# WHAT YOU WILL DO
Copy each of the following items line for line, changing nothing.
===== SUPPLIED DATA
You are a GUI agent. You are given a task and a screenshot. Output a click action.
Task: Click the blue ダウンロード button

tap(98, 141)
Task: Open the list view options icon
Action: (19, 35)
==========
# ANSWER BELOW
You are a GUI agent. You are given a task and a screenshot. Output a click action.
Task: Click the blue ダウンロード button

tap(98, 141)
Task: Open the list view options icon
Action: (19, 35)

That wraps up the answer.